A sessão do Pleno vai avaliar os argumentos dos réus que contestam a decisão proferida pelo Júli Popular.

O caso ocorreu em agosto de 2014, quando o adolescente desapareceu após ser abordado por uma guarnição policial no bairro Benedito Bentes, na parte alta de Maceió. 

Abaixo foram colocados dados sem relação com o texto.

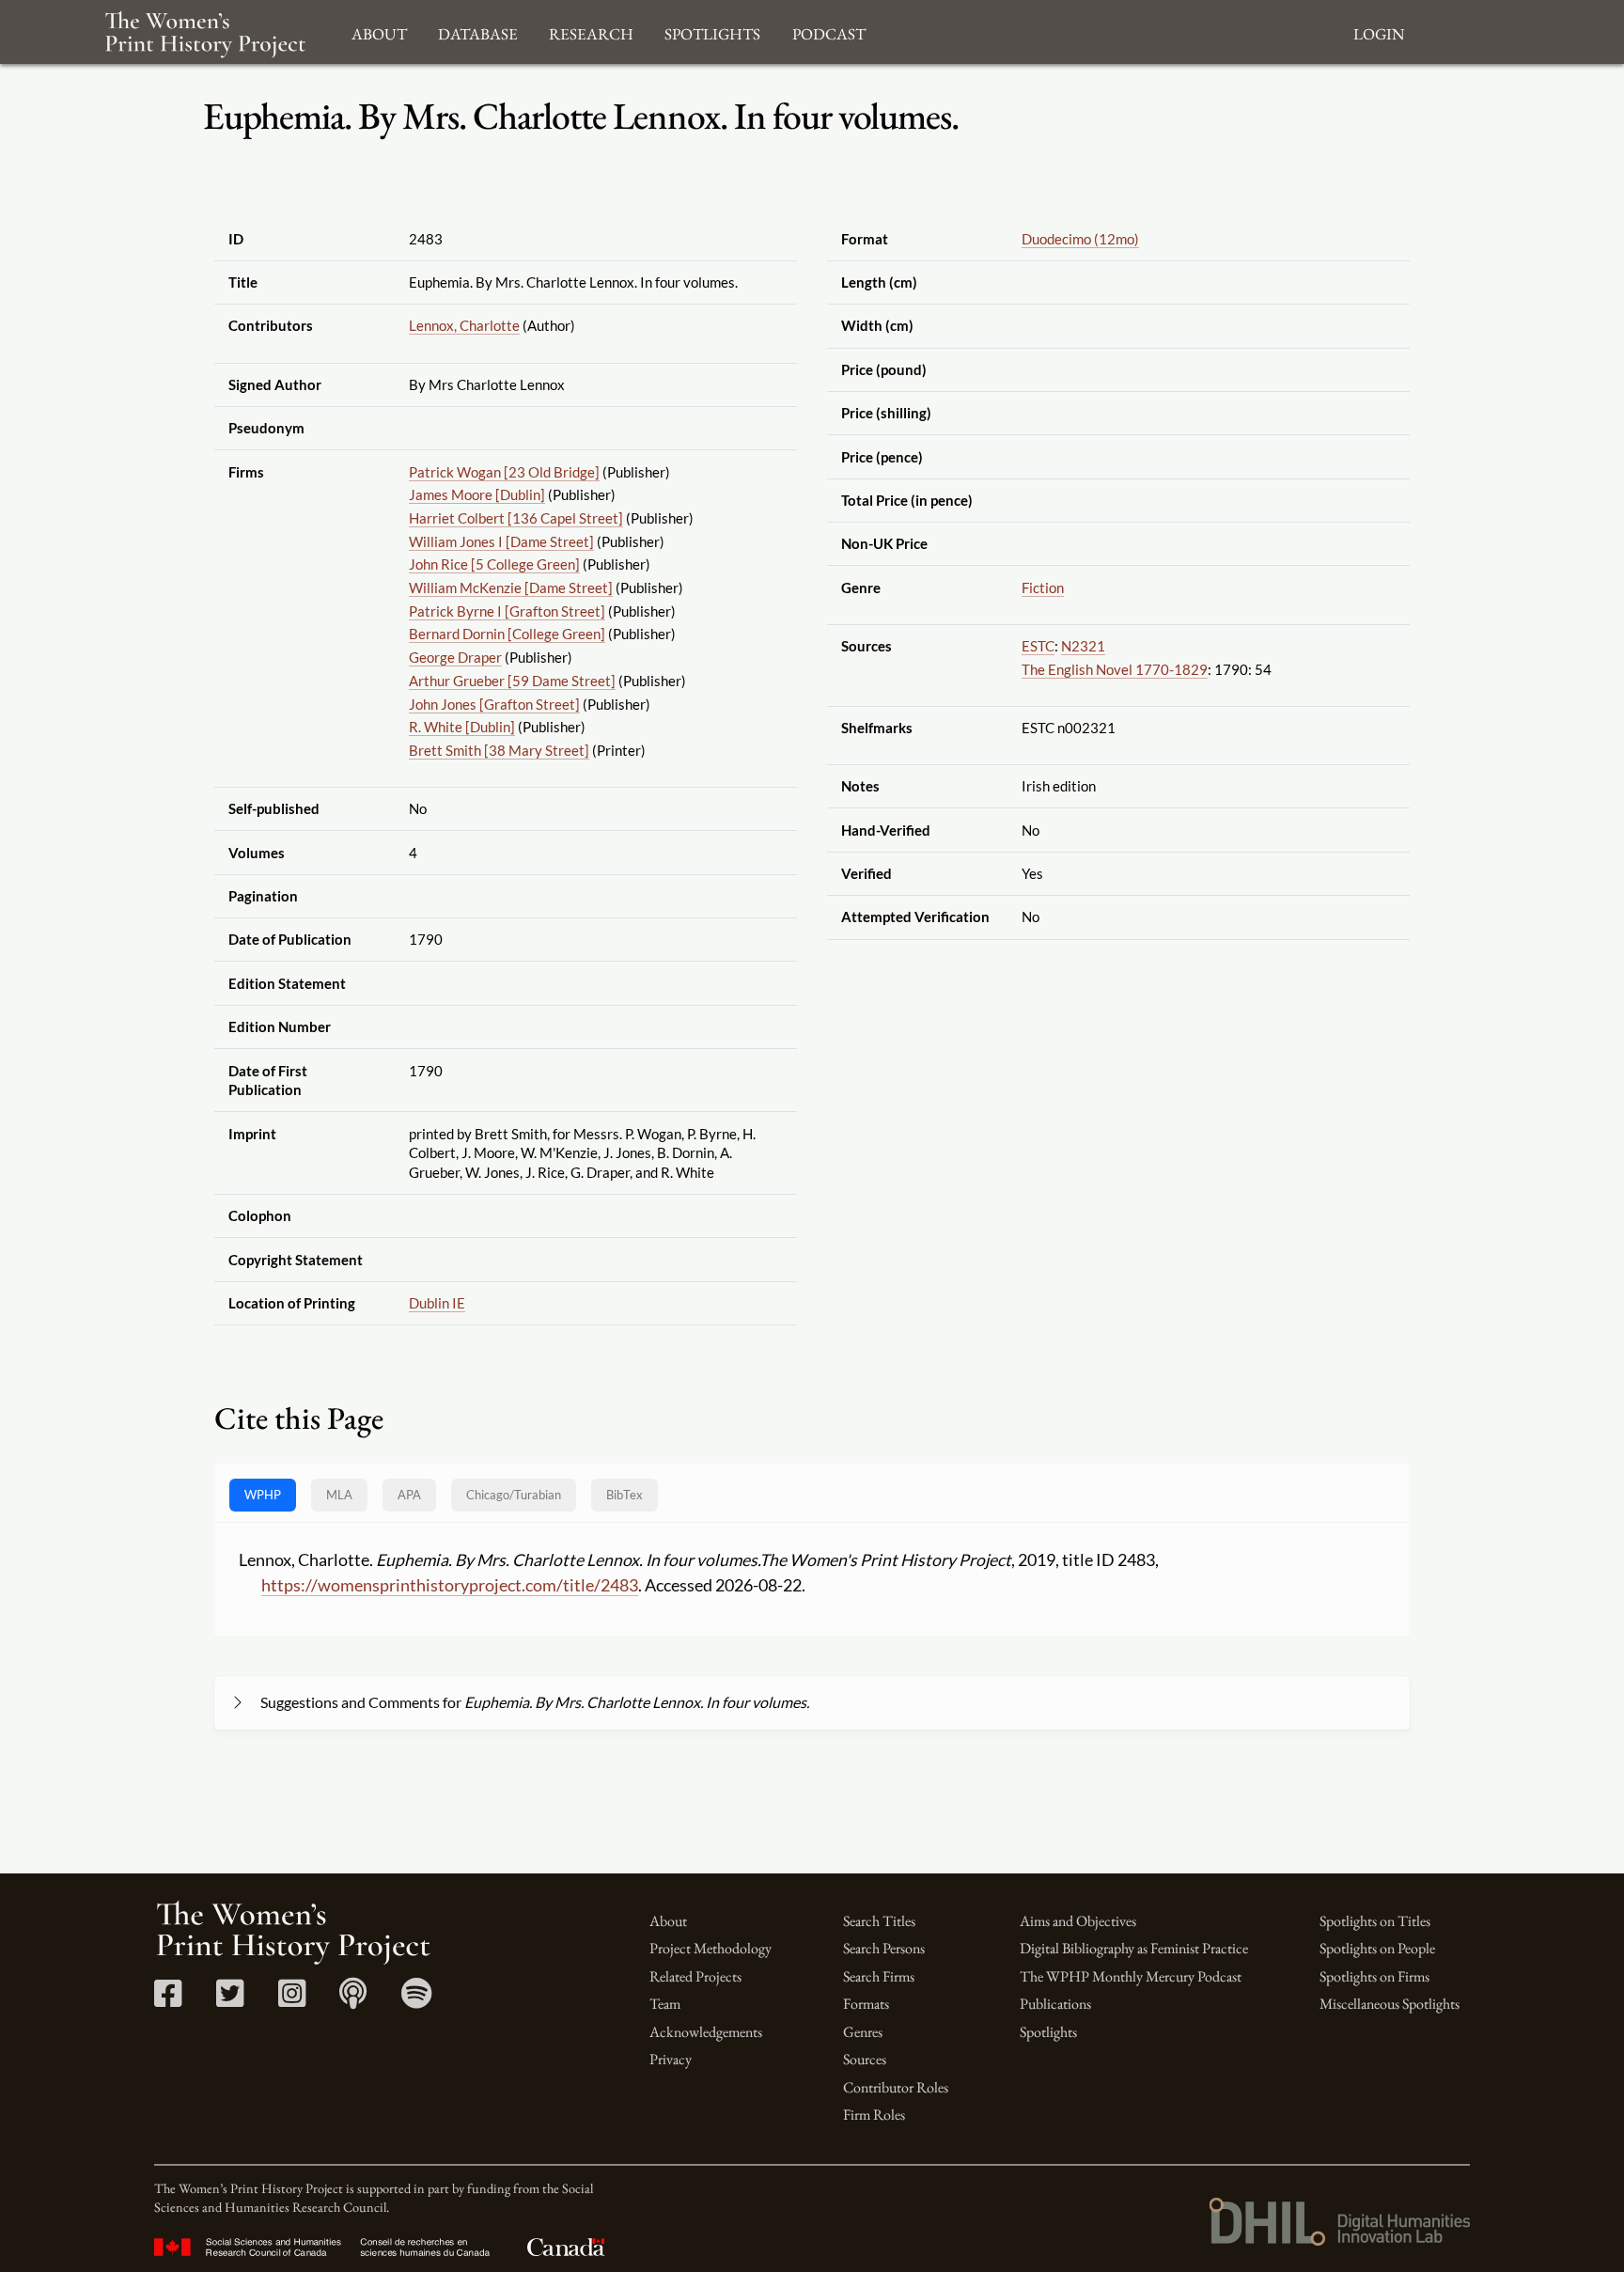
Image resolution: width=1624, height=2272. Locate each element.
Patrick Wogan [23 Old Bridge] (504, 471)
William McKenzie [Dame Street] (511, 587)
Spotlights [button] (712, 31)
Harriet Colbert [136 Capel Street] (516, 517)
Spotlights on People (1377, 1948)
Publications (1055, 2003)
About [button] (379, 31)
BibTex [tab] (624, 1494)
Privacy (670, 2059)
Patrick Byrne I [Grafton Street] (507, 611)
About (668, 1921)
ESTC (1038, 645)
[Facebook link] (167, 2000)
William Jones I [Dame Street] (501, 541)
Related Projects (695, 1976)
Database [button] (478, 31)
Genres (862, 2032)
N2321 (1083, 645)
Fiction (1043, 587)
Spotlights (1048, 2032)
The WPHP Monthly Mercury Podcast (1130, 1976)
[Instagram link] (291, 2000)
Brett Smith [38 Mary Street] (499, 750)
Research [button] (591, 31)
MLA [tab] (339, 1494)
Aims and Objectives (1078, 1921)
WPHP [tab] (262, 1494)
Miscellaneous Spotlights (1390, 2003)
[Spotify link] (416, 2000)
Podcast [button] (829, 31)
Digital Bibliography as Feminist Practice (1134, 1948)
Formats (866, 2003)
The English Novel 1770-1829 (1115, 669)
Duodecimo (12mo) (1080, 238)
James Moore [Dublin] (477, 494)
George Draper (455, 657)
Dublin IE (437, 1302)
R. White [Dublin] (462, 726)
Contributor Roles (895, 2087)
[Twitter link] (229, 2000)
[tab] (513, 1495)
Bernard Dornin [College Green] (507, 633)
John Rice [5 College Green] (494, 564)
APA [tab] (409, 1494)
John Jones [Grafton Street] (494, 704)
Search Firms (878, 1976)
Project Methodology (710, 1948)
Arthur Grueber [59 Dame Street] (512, 680)
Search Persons (884, 1948)
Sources (864, 2059)
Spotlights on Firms (1374, 1976)
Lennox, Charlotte (464, 325)
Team (664, 2003)
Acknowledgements (705, 2032)
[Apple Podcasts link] (353, 2000)
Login (1378, 31)
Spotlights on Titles (1375, 1921)
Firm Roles (874, 2114)
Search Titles (879, 1921)
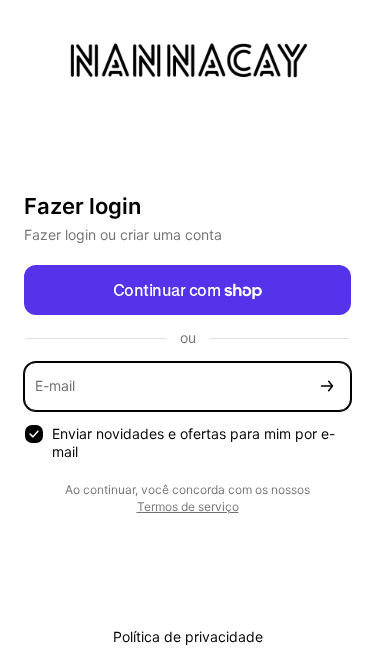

De acordo com o processo, Davi portava uma pequena quantidade de maconha no momento da abordagem e foi colocado no compartimento de transporte de uma viatura militar, não sendo mais visto desde então. Raniel Victor Oliveira da Silva, jovem que testemunhou a abordagem, também foi encontrado morto meses após o ocorrido.

Foram condenados pelo Conselho de Sentença os policiais militares Vitor Rafael Martins da Silva, Eudecir Gomes de Lima e Carlos Eduardo Ferreira dos Santos, além da ex-militar Nayara Silva de Andrade. 

As penas fixadas pela Justiça variam entre 21 e 28 anos de reclusão, além de sanções de detenção pelo crime de tortura e a perda dos cargos públicos decretada pela sentença.

Com a apreciação do recurso em segunda instância, os desembargadores do Tribunal de Justiça de Alagoas decidirão se mantêm integralmente as condenações do Tribunal do Júri ou se acolhem os pedidos formulados pela defesa dos réus para alterar ou anular as decisões.